Still it was the first time Will, who on rare occasions will decide to try on one of my skirts or some ladies’ shoes, had worried about looking like a girl. And it reminded me of this story I’d heard about of a Swedish couple who’ve decided to raise their now 2-and-a-half-year-old “Pop” without telling anyone but their most intimate family members (who’ve changed the child’s diaper) the gender. Pop wears girls clothes some days, boys clothes on others, and Pop’s hairstyle varies from feminine to masculine. Pop’s mom says “We want Pop to grow up more freely and avoid being forced into a specific gender mould from the outset.” I’m all for providing girls with toy trucks and boys with baby dolls and encouraging them to play beyond typical gender roles – but the Pop plan sounds to me like a pretty extreme social experiment to carry out on your kid before they have the opportunity to decide if they want to be a guinea pig. Always interesting though to wonder about how much our children's girl/boy instincts are biologically programmed versus socially constructed.


shannon said...

First, Will astounds me in such a quiet way with his thoughtfulness. That picture says it all. I laughed (of course, out loud, how else do people laugh?? maybe with their eyes?) at the lion metaphor.

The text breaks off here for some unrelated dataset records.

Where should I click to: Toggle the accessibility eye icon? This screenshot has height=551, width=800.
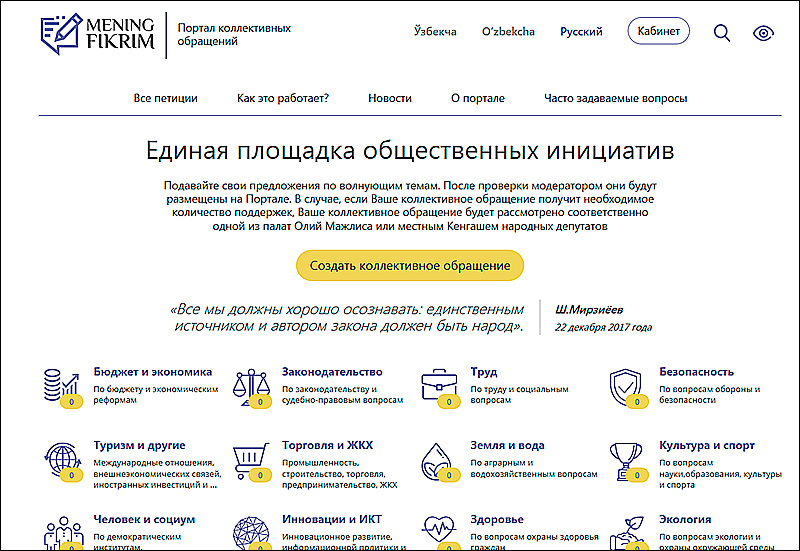(764, 32)
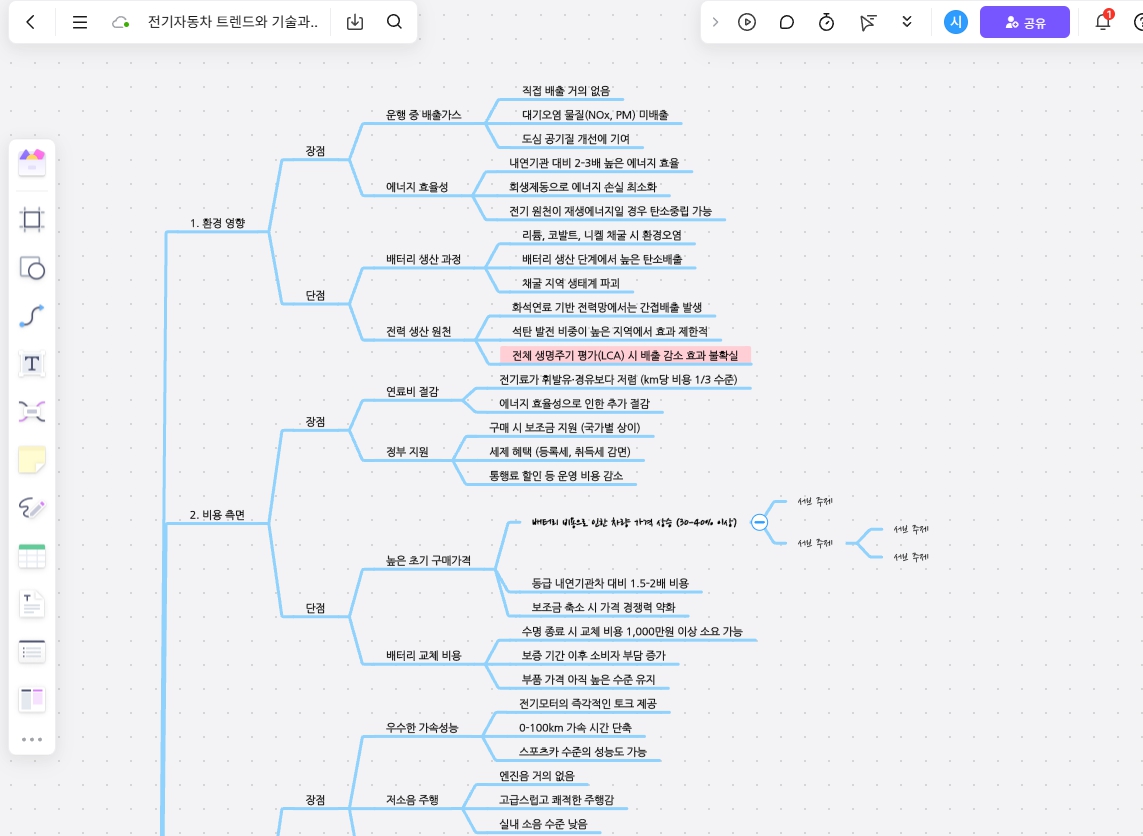Select the Frame tool
Image resolution: width=1143 pixels, height=836 pixels.
click(x=32, y=220)
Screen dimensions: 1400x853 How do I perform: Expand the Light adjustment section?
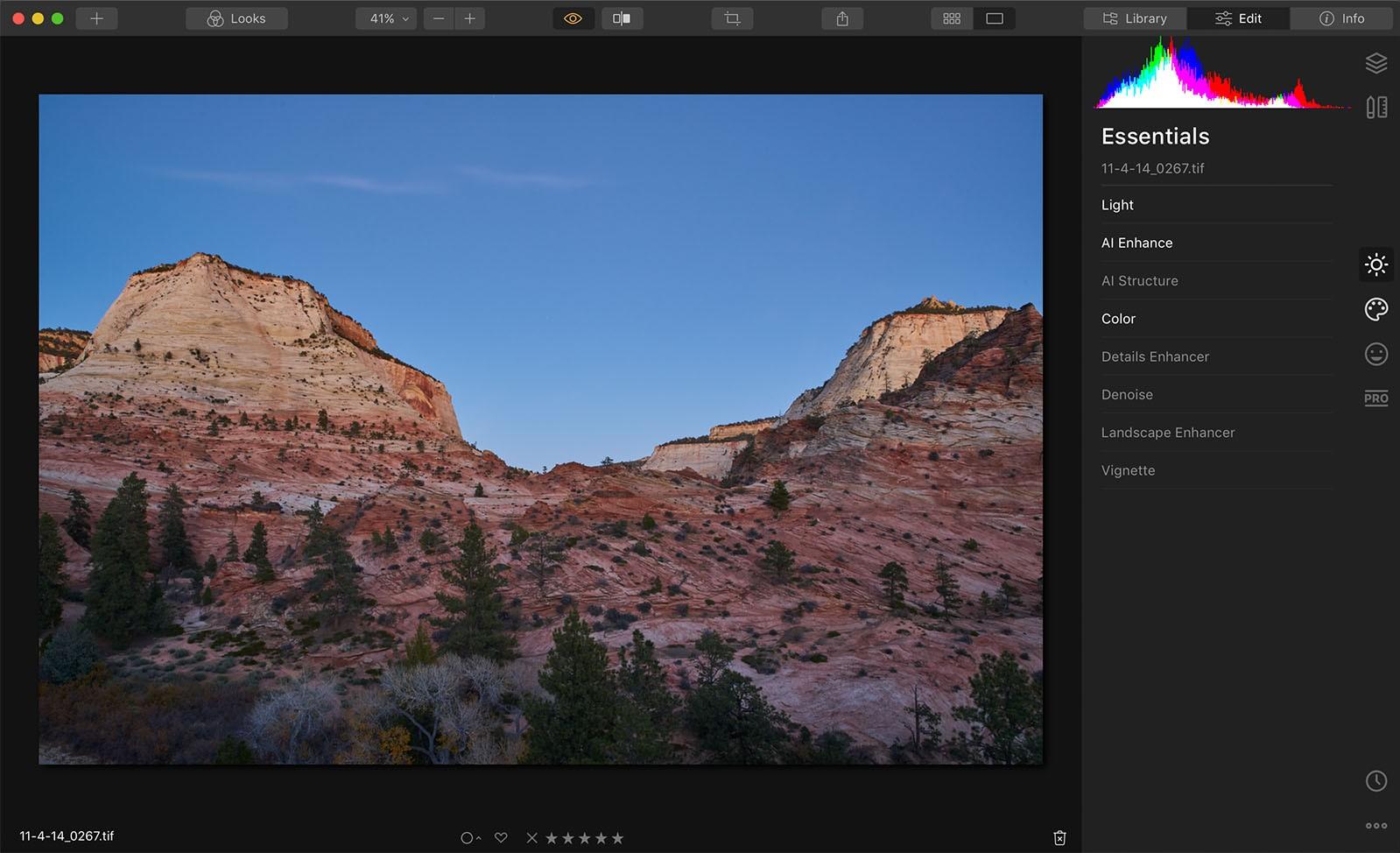coord(1117,205)
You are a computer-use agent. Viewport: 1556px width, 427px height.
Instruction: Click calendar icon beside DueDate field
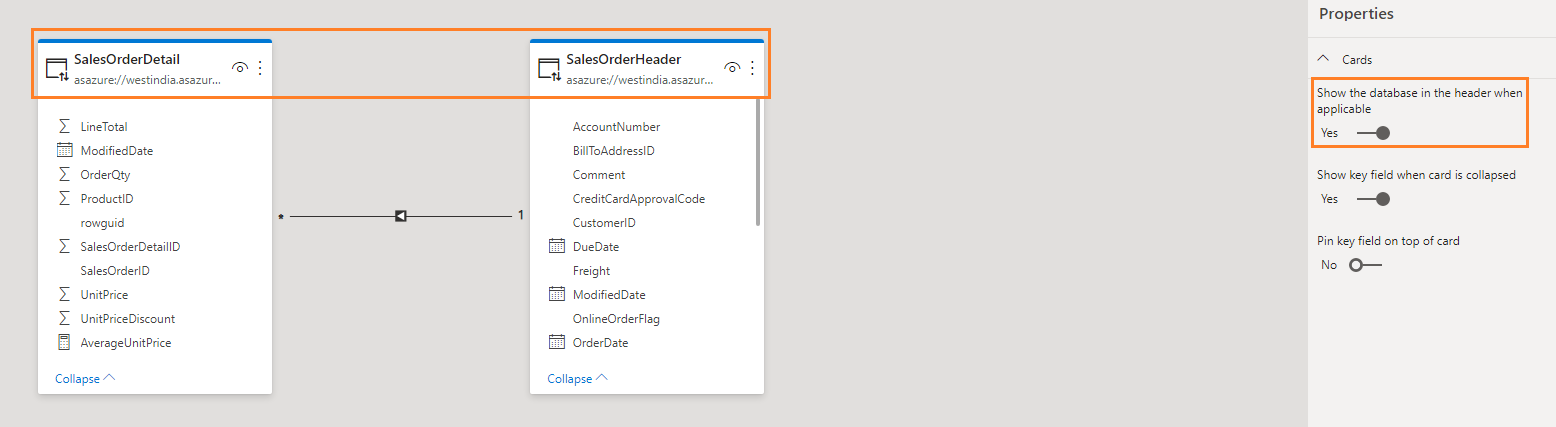coord(557,247)
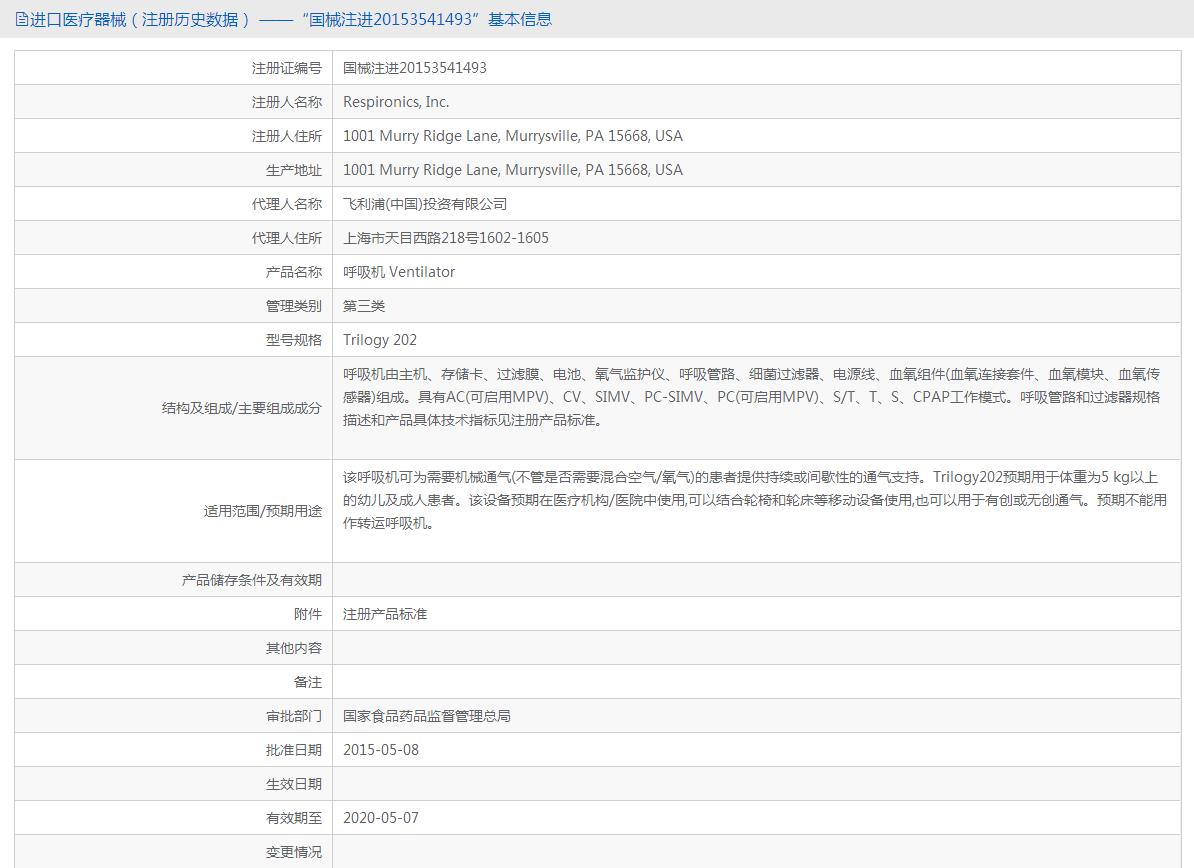Click the 生产地址 address value

click(512, 170)
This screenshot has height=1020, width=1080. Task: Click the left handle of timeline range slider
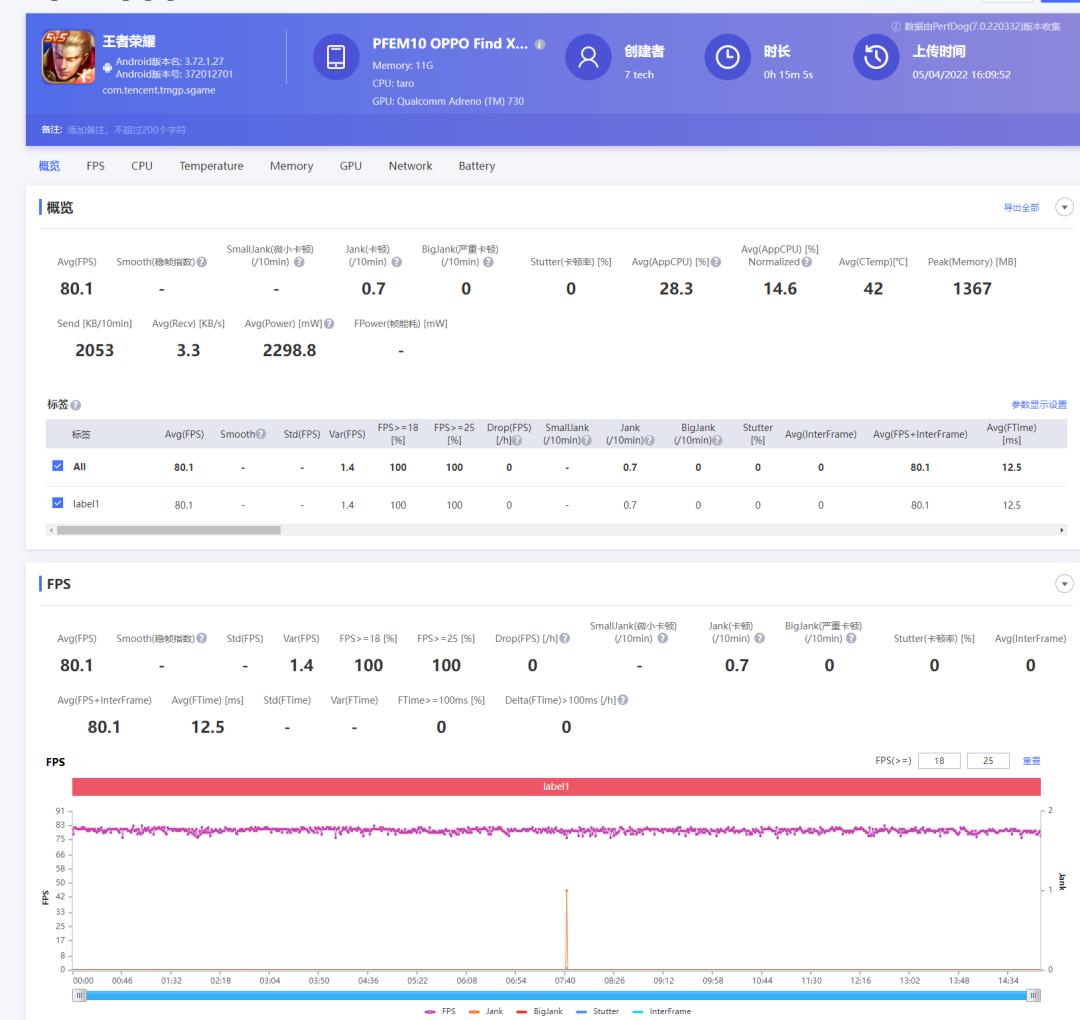pos(81,995)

My own boy, second child after his sister, often plays dress up and puts on some gender-neutral get-ups that a lot of the hunter-manly father types around here would not allow. I think this is ridiculous and that if you start admonishing them for their style, you better watch out for the rebellion later.

I just want my children to be in touch with their gender and feel comfortable with the body they've been given. I also think it's so silly when people wish for a girl or a boy to be born to them instead of the other. Personalities are so individual and parenting as well as society shapes individuals into who they are so I don't think the genitalia means as much as some parents think.

Annie Addington said...

I admit, I was secretly hoping for a girl before we learned Owen was a boy. Now I wouldn't trade him for the sweetest girl on the planet. Of course any parent would say that and mean it, but oh, I mean it so deeply and honestly and totally. It was very silly wishing on my part.